When giving advice, my first question is usually 'Why?'. This is as it helps to understand where someone is coming from. Often, when I ask 'why microarch?' the response is 'I want to learn X' or 'I want to X'. My response is usually that microarch does not teach X very well. At which point we look at the registrar and I recommend some of the great classes at UT which teach X better. For some common X, I might say:

Microarchitecture --> CS395T: Prediction Mechanisms in Computer Architecture
How computers work --> CS 380L Advanced Operating Systems
How to get high performance --> EE 382N - 20-Comp Arch: Parallelism/Locality
How to build an IC/CPU --> EE 460R, Introduction to VLSI Design
How to make X work --> EE 382M – Verification of Digital Systems

To this day, I don't think this has convinced anyone to change course. The initial stated motivation was inaccurate. After a bit more talking, we usually get into one of three core motivators: Desperation, Prestige, Challenge. Desperation to get a job, hoping that microarch will tip the scales. Prestige that comes from doing something that is known to be difficult. Or just the challenge seeking behavior that gets a student into a good school in the first place. These motivations are somewhat similar, especially in the way they make you shrug off warnings of difficulty. The warnings only add to the allure.

To be clear, Microarch is difficult. Just in a 'reducing a pile of boulders into dust' way. I think detaching from the class when describing the journey will help make the feelings this class invokes more clear. Imagine you sign up to just 'reduce a pile of boulders into dust'.

Picture of man attempting to move a boulder.

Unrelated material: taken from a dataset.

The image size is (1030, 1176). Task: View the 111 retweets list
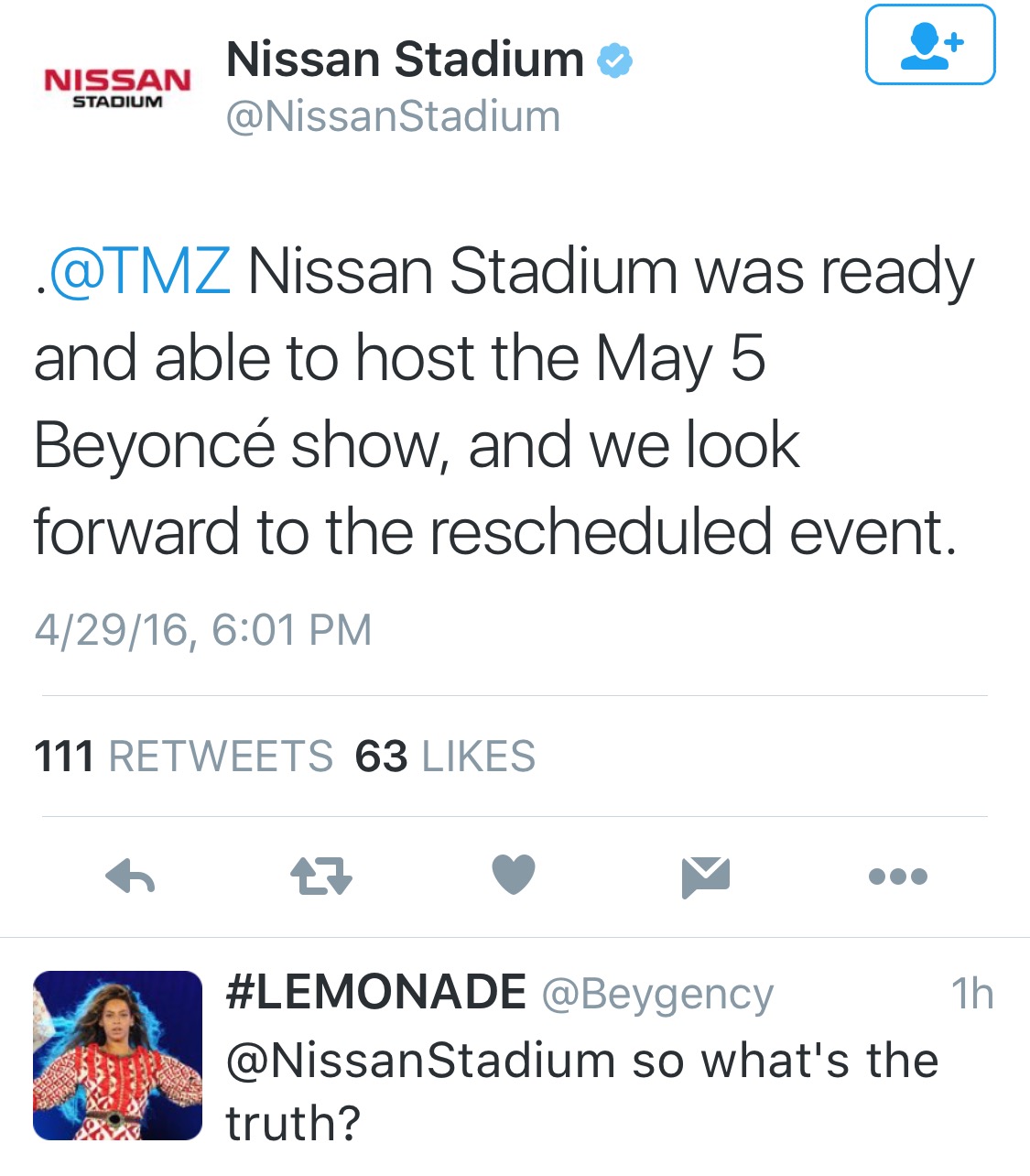pyautogui.click(x=183, y=757)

I am sure this picture is unrelated.

You don't know a lot about boulders, but how hard can it really be to get a couple? You have spent a lot of time on the beach, and know a LOT about sand after all. People say microarch is difficult, so you and your friends form a team eyes wide open.

As it turns out, finding boulders is very difficult. Once you do find a boulder, it is much larger than your time with sand led you to believe. The implicit concepts of a plan you had to 'just make a pile' when first considering the problem immediately proves inadequate. So you start trying to reduce scope, except scope is what brought you here. You are sure the next boulder will be easier anyways.

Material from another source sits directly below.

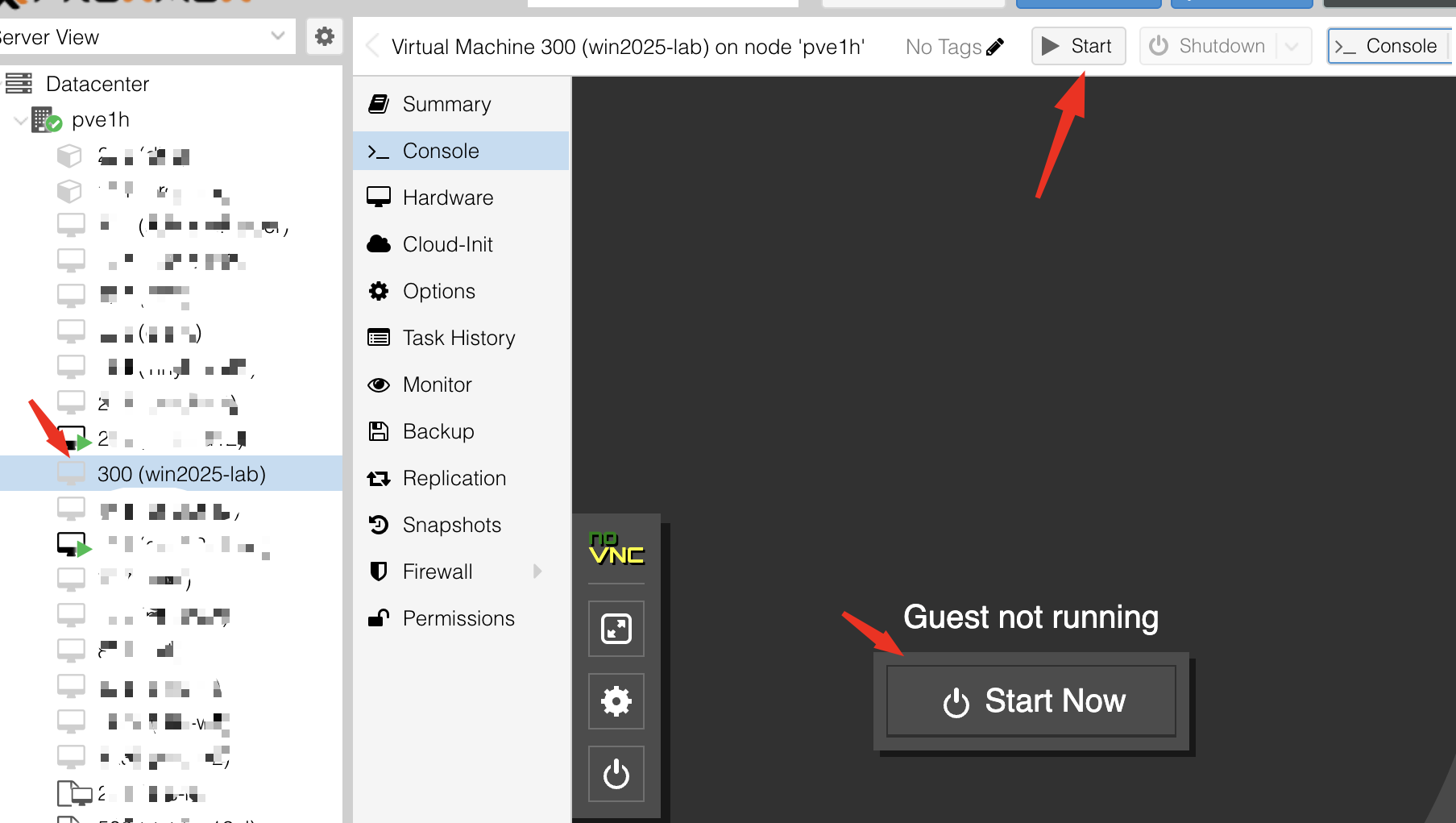Click the Datacenter tree node
The width and height of the screenshot is (1456, 823).
click(x=97, y=84)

Needless to say, it takes a long time to get the project to 'step 1: pile of boulders'.

Eager to make up time you are tempted to jump into the real work. Although you aren't allowed to use external tools, you are given a hammer. Swinging a hammer is easy. At first, there is a certain visceral pleasure in breaking larger rocks into smaller rocks. Eventually you realize the costs. Your arms ache. You haven't slept. Your other responsibilities are catching up with you. In my year, everyone I knew who took the class got dumped including me. The recursive nature of the problem becomes painfully apparent. Each rock keeps becoming two. Smaller rocks much easier to break.You wish for a better tools. But there is so little time. The best you can do is attach a large rock to the hammer. It is harder to lift, but at least it takes fewer swings. Besides, you would have to stop smashing rocks to get a better tool. So, over and over and over and over again down the hammer comes.

At the end of it, when you have reduced a hill into a sand pit, you will feel pride, loss, and exhaustion. Was it a good use of your limited life? Well, it depends how much you enjoy having sand and how little you value your time.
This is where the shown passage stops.